Ok, this is going to be a long one.
So, using generating functions I have to find a closed formula for the number of ways to get n dollars if I have infinite amounts of coins of 1, 2 and 5 dollars.
This is my procedure:
$(1+x+x^2+...)(1+x^2+x^4+...)(1+x^5+x^{10}+...)$
In this polynomial, the coefficient next to $x^n$ should be the solution to the problem. First, I convert the 3 factors into formal series
$\sum_{n=0}^{\infty}x^n\times\sum_{n=0}^{\infty}(x^2)^n\times\sum_{n=0}^{\infty}(x^5)^n$
Now, to multiply those, I need them to be of the format $a_nx^n$ so I split the second and third sum into the following:
$\displaystyle\sum_{n=0}^{\infty}(x^2)^n=\frac{\sum_{n=0}^{\infty}x^n+\sum_{n=0}^{\infty}(-1)^nx^n}{2}=\sum_{n=0}^{\infty}(\frac{1+(-1)^n}{2})x^n$
$\displaystyle\sum_{n=0}^{\infty}(x^5)^n=\sum_{n=0}^{\infty}x^n+\sum_{n=0}^{\infty}(\lfloor{\frac{n}{5}}\rfloor-\lceil{\frac{n}{5}}\rceil)x^n=\sum_{n=0}^{\infty}(1+\lfloor{\frac{n}{5}}\rfloor-\lceil{\frac{n}{5}}\rceil)x^n$
Then I can finally multiply them. I first multiply the first two resulting in
$\displaystyle\sum_{n=0}^{\infty}\sum_{k=0}^{n}\frac{1+(-1)^{n-k}}{2}x^n$
Then I multiply that with the third sum. The result is the following
$\displaystyle\sum_{n=0}^{\infty}\sum_{k=0}^{n}(\sum_{l=0}^{n}\frac{1+(-1)^{n-l}}{2})(1+\lfloor{\frac{n-k}{5}}\rfloor-\lceil{\frac{n-k}{5}}\rceil)x^n$
So, if I'm right, the coefficient next to $x^n$ should be
$a_n=\displaystyle(\sum_{k=0}^{n}\frac{1+(-1)^{n-k}}{2})(\sum_{k=0}^{n}(1+\lfloor{\frac{n-k}{5}}\rfloor-\lceil{\frac{n-k}{5}}\rceil))$
So, plugging in $n=3$ works. I get $2$. Either 2 dollar coins, or one two dollars coin. But when I try $n=5$ I get 6 and I think the result should be 4. What did I do wrong?

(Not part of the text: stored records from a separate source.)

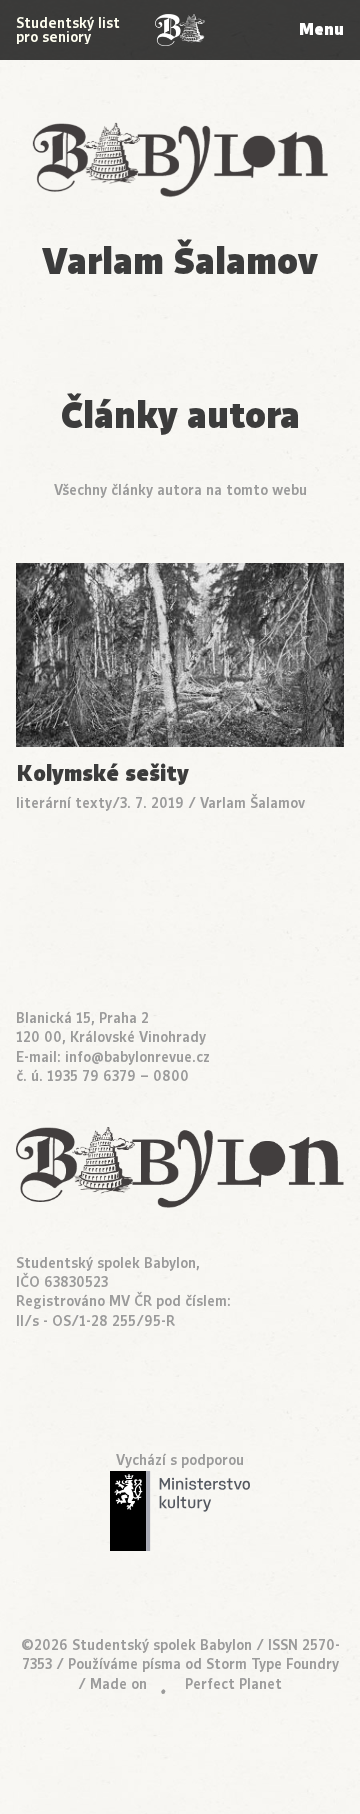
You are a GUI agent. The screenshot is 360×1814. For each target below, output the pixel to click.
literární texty (64, 803)
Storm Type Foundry (272, 1664)
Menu (321, 29)
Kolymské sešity (102, 774)
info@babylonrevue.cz (137, 1057)
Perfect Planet (233, 1684)
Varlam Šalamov (252, 803)
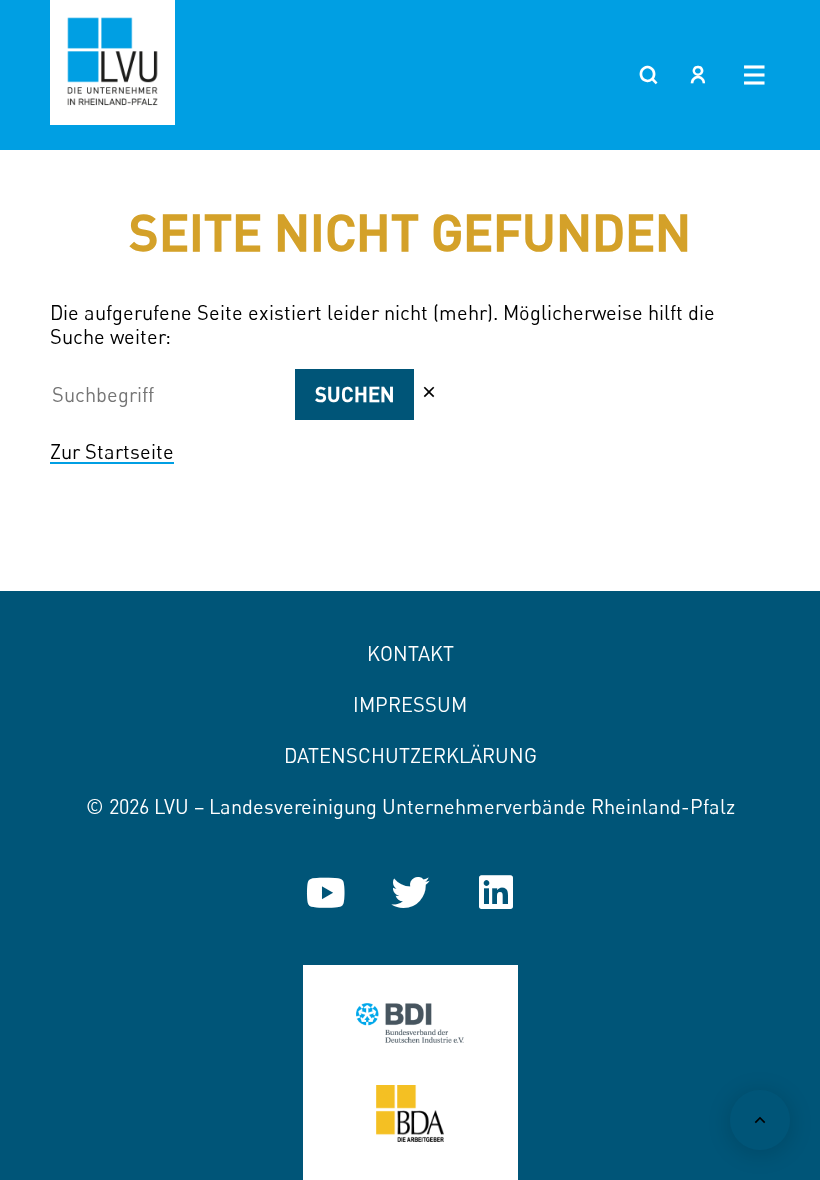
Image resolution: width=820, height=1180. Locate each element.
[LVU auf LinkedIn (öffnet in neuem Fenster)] (495, 892)
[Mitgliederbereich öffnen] (698, 75)
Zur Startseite (112, 451)
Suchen (354, 394)
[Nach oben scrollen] (760, 1120)
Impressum (410, 704)
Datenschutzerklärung (410, 755)
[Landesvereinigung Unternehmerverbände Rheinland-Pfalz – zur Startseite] (112, 62)
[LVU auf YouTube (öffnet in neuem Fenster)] (325, 892)
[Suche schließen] (429, 392)
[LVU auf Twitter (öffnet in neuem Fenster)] (410, 892)
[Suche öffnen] (648, 75)
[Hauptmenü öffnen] (754, 75)
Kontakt (410, 653)
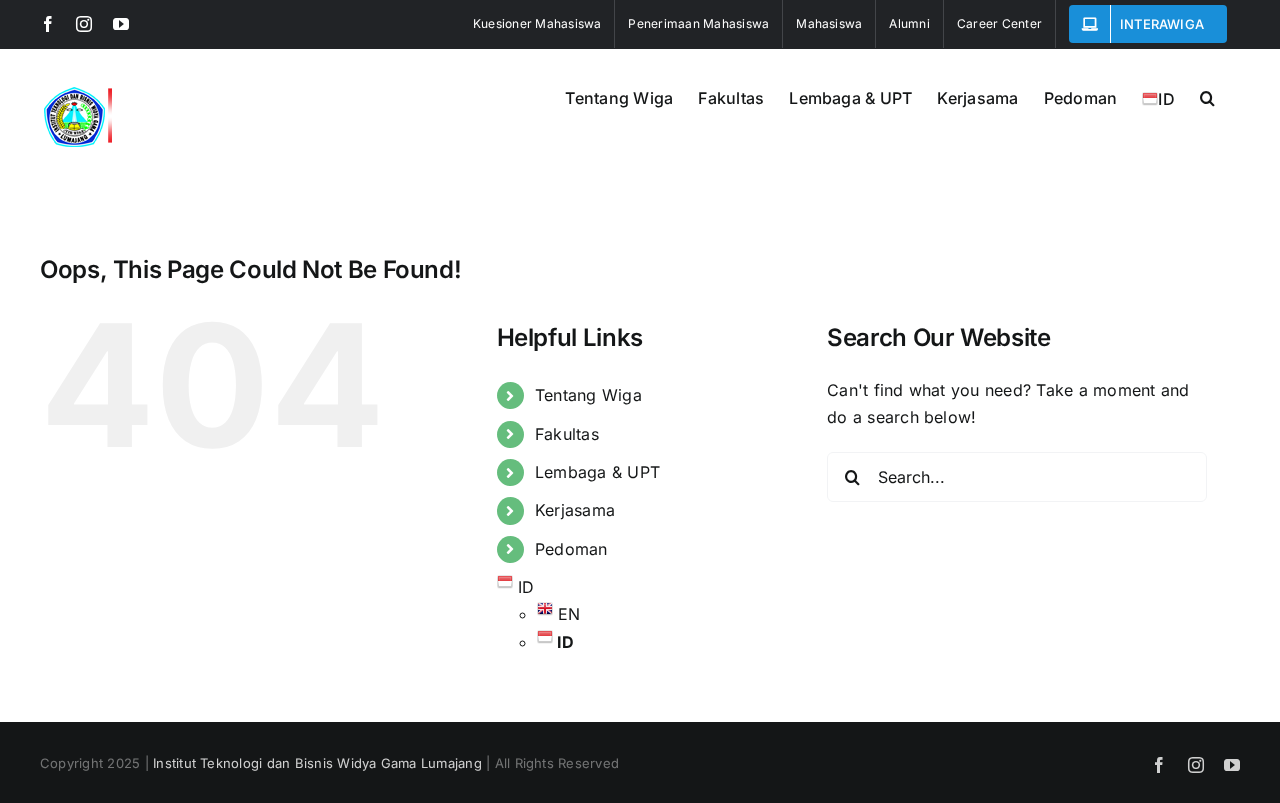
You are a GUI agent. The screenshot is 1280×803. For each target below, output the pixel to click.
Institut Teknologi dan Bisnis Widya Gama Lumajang (317, 763)
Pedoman (571, 549)
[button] (1207, 96)
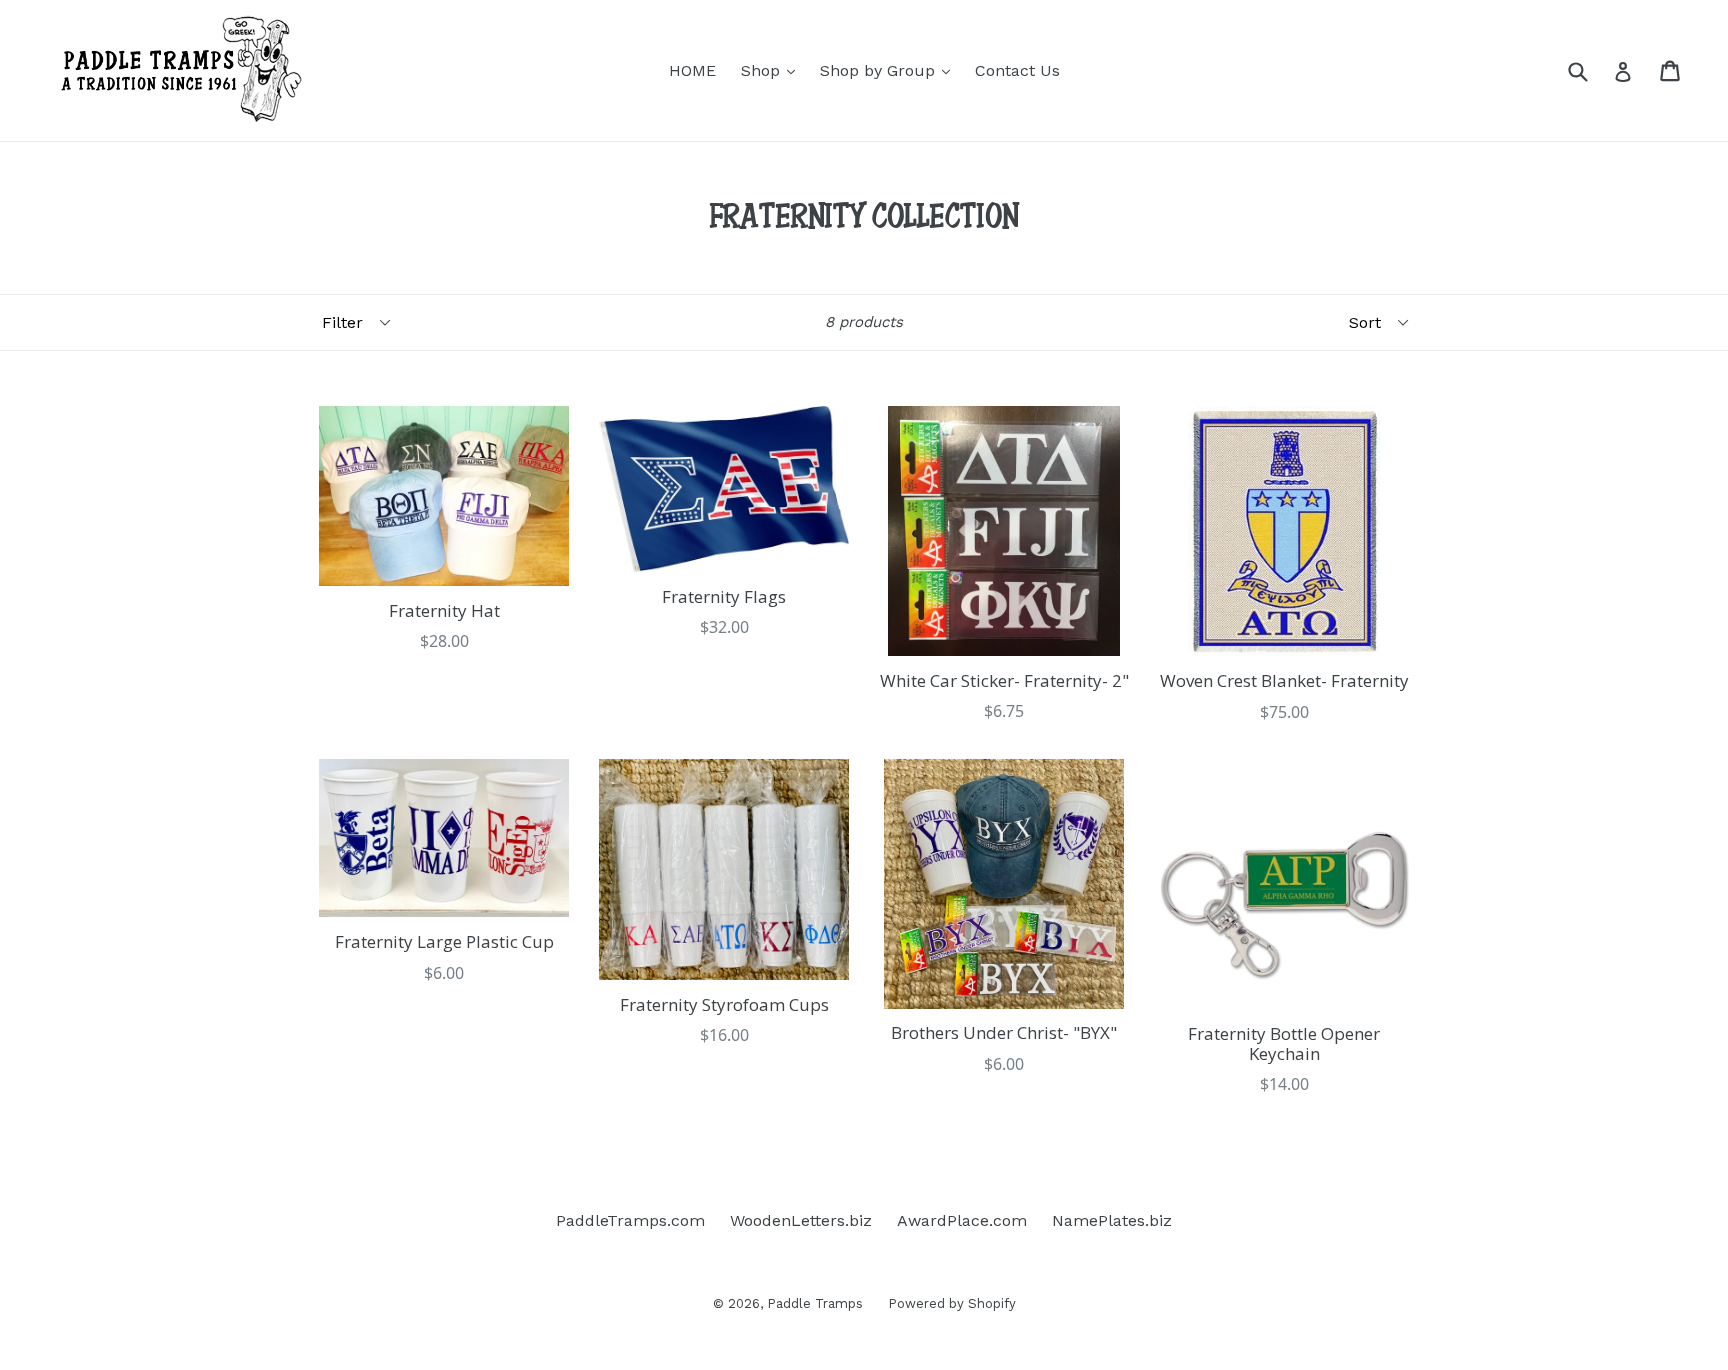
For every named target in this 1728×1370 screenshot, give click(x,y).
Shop (773, 70)
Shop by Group (890, 70)
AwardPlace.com (962, 1220)
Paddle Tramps (815, 1303)
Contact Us (1017, 70)
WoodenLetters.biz (801, 1220)
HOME (692, 70)
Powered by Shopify (952, 1303)
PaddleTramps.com (630, 1220)
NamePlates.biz (1112, 1220)
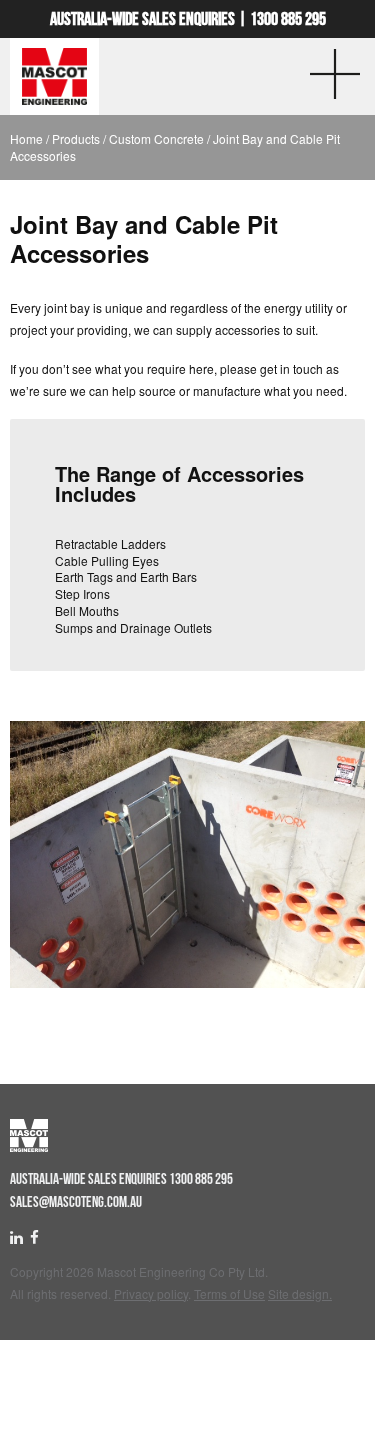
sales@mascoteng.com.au (76, 1202)
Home (26, 138)
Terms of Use (229, 1293)
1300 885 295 (288, 18)
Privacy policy (151, 1293)
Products (76, 138)
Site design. (300, 1293)
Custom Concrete (156, 138)
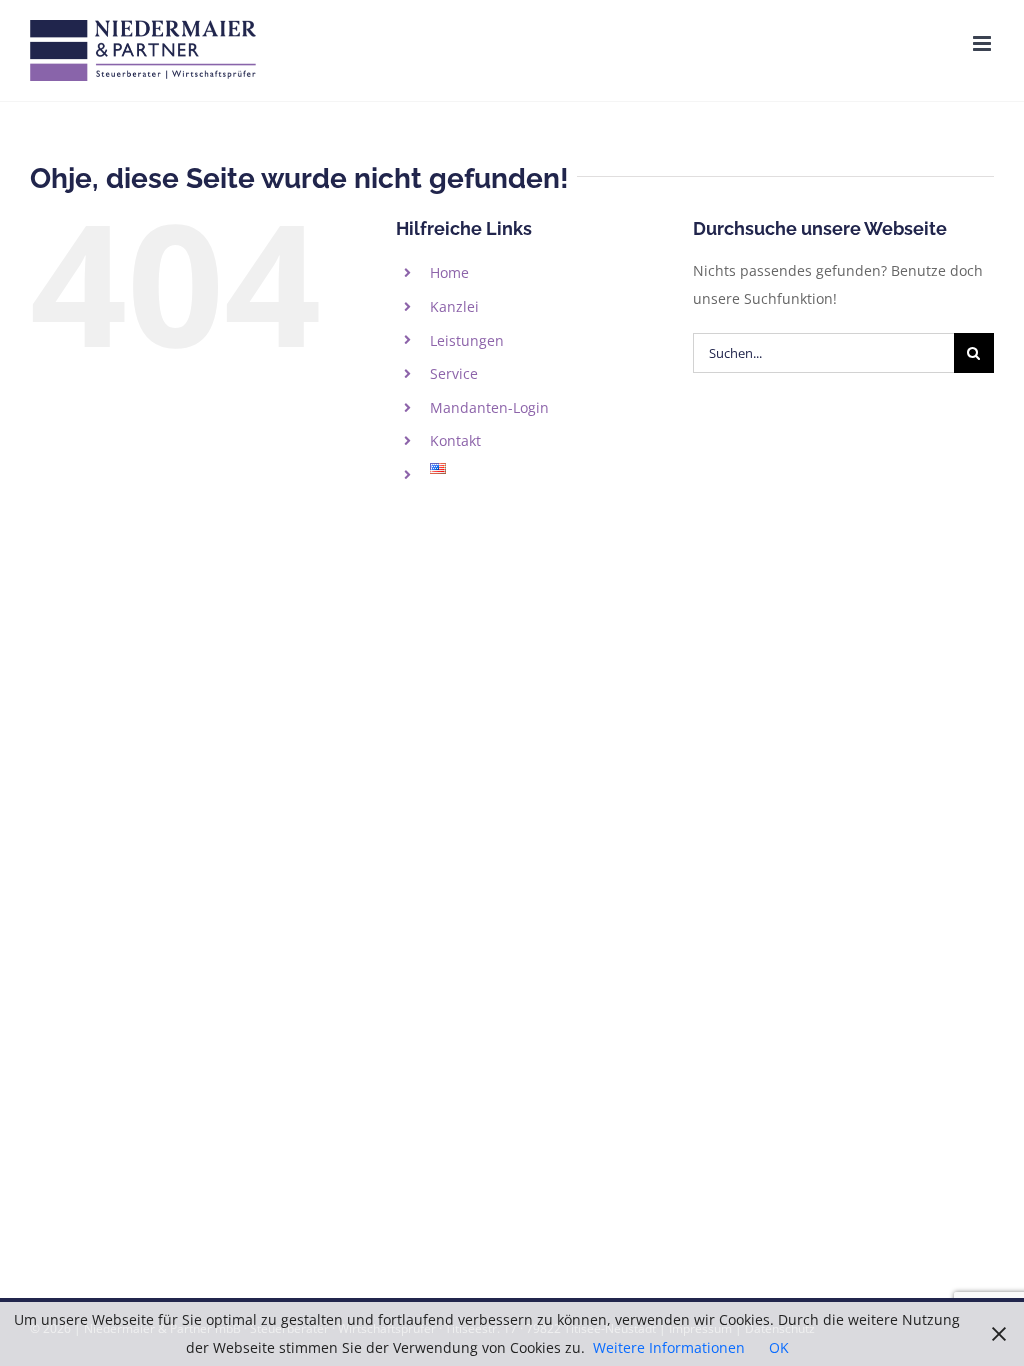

The usual way to do this would be to sum each series before you multiply, getting $\frac 1{(1-x)(1-x^2)(1-x^5)}$ and expand that, getting $1+x+2x^2+2x^3+3x^4+4x^5+\dots$ In your case, I believe the upper limit of the $l$ sum should be $k$, not $n$, to get the proper convolution.